The legal landscape for IP protection in China has never been better: virtually all IP laws have been upgraded in the past decade after China's accession to the World Trade Organisation and meaningful redress can now be obtained in IP enforcement actions in China.
As Chinese companies build up their IP portfolio, the number of IP disputes in the country is also rising. In 2010, almost 42,000 first instance civil IP cases were concluded in the People's Courts at all levels – a 36% increase from a year ago. Although only 3.3% – 1,369 cases – of those cases were foreign-related, they were chosen as five of the top ten IP cases featured in the Annual Intellectual Property Report of the Supreme People's Court of China (SPC) published in 2011.

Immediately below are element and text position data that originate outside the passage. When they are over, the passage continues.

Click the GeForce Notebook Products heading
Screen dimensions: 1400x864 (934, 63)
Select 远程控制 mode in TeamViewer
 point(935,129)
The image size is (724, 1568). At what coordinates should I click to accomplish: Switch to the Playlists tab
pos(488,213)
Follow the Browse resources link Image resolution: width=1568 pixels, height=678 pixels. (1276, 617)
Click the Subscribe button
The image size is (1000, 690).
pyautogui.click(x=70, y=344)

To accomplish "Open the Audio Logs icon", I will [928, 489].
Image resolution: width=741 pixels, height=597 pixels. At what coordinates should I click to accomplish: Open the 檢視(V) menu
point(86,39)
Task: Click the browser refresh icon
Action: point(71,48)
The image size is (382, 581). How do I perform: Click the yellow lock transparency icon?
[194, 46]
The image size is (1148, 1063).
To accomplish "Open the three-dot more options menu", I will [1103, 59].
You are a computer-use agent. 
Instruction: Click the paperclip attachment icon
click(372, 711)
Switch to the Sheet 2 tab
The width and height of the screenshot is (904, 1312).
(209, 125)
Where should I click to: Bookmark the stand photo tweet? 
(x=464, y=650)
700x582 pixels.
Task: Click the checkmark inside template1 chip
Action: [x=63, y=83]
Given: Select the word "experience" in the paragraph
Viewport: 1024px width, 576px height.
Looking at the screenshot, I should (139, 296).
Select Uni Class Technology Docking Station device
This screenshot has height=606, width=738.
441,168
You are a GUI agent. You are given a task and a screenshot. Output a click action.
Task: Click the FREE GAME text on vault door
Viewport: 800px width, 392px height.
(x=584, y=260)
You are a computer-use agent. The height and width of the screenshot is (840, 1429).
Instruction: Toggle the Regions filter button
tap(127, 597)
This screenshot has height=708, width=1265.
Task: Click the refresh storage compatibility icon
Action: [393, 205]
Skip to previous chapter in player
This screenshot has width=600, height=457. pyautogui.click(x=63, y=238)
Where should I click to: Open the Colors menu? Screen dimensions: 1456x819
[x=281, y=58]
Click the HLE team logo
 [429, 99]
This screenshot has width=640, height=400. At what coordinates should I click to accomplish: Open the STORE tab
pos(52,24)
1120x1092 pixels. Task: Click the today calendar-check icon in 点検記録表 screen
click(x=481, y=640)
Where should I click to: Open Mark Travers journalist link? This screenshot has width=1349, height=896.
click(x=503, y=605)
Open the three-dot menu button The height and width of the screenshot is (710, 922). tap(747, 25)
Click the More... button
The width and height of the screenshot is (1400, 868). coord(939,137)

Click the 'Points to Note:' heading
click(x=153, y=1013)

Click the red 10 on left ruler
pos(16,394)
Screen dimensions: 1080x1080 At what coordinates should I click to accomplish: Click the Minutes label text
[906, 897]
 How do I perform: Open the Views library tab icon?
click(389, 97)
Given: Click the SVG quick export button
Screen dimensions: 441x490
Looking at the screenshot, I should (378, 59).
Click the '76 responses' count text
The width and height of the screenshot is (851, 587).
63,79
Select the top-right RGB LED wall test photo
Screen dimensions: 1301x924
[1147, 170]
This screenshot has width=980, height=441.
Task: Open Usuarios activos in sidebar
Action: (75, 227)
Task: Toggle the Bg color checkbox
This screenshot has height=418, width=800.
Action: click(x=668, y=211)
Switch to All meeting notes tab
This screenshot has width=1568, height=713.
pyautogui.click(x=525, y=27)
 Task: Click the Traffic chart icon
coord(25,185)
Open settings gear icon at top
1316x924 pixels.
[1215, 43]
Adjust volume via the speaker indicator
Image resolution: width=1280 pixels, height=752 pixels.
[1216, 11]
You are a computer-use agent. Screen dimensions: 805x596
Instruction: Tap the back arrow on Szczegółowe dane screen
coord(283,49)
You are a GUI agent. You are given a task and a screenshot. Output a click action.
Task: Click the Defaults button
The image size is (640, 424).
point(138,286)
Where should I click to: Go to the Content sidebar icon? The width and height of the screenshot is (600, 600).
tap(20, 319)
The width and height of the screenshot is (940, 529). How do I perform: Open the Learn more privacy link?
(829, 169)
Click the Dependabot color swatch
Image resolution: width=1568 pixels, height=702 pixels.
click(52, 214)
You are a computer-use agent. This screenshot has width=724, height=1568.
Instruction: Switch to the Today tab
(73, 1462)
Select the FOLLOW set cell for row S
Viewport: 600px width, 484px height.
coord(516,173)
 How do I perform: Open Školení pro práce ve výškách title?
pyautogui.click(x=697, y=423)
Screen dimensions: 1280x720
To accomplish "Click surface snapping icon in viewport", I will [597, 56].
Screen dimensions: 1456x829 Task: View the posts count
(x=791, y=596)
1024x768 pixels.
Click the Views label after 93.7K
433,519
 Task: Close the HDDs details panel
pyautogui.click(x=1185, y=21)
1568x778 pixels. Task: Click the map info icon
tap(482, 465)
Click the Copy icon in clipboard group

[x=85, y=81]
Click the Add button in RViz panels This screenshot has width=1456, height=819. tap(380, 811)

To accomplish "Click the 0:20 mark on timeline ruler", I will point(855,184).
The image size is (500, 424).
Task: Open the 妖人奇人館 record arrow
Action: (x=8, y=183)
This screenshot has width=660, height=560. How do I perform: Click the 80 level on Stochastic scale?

As the enforcement of domestic Chinese IP rights becomes more common, an increasing number of foreign companies are being named as defendants in IP lawsuits in China. While much has been said about non-Chinese companies going after IP pirates and counterfeiters in China, it is headline news when the familiar hunters become the hunted. But if foreign companies prepare diligently, adopt the right tactics and make an effort to understand the situation on the ground, the risk of being sued by a domestic rival or IP troll can be notably reduced.
Landmark cases
Monetary compensation available from the Chinese courts is usually modest. However, in a number of recent cases where local IP owners have enforced their rights, several multinational companies were hit with record-breaking damages awards such as:
Holley Communications v Samsung Electronics (2008) where Samsung was ordered to pay Rmb50 million ($7.9 million) to Holley Communications for infringing an invention patent directed to dual-mode handsets, an amount equivalent to approximately one third of Samsung's profits generated from the infringing handset; Wuhan Jingyuan Environmental Engineering v Fujikasui Engineering and Huayang Electric (2009) where Huayang, a Taiwanese power plant operator, and Fujikasui, a Japanese power plant equipment manufacturer, were jointly ordered to pay Rmb50.6 million ($8 million) plus royalties for infringing Jingyuan's invention patent on seawater desulphurisation equipment at the end of an eight-year battle between the parties. The damages awarded, corresponding to the price of the infringing equipment sold, were the highest amount ever affirmed by the SPC in a patent infringement case; and Chint v Schneider Electric (2009) in which Schneider was found by the Zhejiang Wenzhou Intermediate People's Court to have infringed Chint's utility model patent and was ordered to pay Rmb335 million ($53 million) in damages, an amount equivalent to two-year profits generated by the infringing products. Though Schneider eventually settled the case for Rmb157 million ($25 million), it was still the largest known settlement in China for IP infringement.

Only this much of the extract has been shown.